Format the data from the line containing "Click the Surveys" to the line containing "pos(210,210)" as a two-column CSV with the headers input and output. Each row should hold one text in input and its answer in output, with both fields quoted and line breaks replaced by spaces.

**** INPUT DATA ****

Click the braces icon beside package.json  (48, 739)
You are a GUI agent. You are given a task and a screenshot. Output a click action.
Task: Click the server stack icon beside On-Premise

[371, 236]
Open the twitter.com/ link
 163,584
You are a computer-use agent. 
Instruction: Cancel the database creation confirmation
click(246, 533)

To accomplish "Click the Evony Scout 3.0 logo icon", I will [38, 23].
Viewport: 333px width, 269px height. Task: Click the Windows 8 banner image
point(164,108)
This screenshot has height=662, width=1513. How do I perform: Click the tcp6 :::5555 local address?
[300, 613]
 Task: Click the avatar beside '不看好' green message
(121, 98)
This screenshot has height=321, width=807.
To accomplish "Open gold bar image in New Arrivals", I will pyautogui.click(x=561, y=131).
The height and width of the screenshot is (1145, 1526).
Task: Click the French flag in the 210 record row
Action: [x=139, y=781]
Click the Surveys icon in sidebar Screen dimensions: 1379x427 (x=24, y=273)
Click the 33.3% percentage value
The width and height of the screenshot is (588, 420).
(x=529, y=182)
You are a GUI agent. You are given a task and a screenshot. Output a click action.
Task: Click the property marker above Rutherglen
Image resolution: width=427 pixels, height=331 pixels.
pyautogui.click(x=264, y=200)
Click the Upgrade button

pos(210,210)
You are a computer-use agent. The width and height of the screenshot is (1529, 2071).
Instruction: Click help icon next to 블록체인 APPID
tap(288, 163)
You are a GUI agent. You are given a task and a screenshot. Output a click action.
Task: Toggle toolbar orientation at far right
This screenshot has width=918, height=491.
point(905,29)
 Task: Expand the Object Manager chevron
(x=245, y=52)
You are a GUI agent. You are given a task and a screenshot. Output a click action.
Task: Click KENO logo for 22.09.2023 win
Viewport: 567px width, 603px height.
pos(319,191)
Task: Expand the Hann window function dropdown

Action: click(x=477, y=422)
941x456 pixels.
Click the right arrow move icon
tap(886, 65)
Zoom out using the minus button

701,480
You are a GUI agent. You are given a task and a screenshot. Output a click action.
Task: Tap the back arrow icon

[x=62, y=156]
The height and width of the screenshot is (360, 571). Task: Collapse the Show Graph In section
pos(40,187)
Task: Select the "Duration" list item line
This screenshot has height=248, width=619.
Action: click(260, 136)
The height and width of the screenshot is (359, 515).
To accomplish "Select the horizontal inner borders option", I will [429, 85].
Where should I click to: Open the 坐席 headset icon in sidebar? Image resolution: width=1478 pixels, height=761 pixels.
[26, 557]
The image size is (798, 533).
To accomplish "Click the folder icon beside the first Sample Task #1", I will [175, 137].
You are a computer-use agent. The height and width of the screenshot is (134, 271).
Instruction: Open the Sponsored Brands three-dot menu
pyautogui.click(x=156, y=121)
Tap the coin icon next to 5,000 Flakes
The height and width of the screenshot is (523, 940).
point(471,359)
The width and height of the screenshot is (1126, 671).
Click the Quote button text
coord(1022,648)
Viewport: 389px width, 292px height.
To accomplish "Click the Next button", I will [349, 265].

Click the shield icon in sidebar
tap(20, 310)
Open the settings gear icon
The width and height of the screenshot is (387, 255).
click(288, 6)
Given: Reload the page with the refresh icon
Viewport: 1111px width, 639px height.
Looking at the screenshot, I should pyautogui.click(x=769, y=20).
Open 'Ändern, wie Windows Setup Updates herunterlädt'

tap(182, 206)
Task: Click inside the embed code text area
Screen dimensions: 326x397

****

• [ANSWER IN FULL]:
input,output
"Click the Surveys icon in sidebar Screen dimensions: 1379x427","(x=24, y=273)"
"Click the 33.3% percentage value The width and height of the screenshot is (588, 420).","(x=529, y=182)"
"You are a GUI agent. You are given a task and a screenshot. Output a click action. Task: Click the property marker above Rutherglen Image resolution: width=427 pixels, height=331 pixels.","pyautogui.click(x=264, y=200)"
"Click the Upgrade button","pos(210,210)"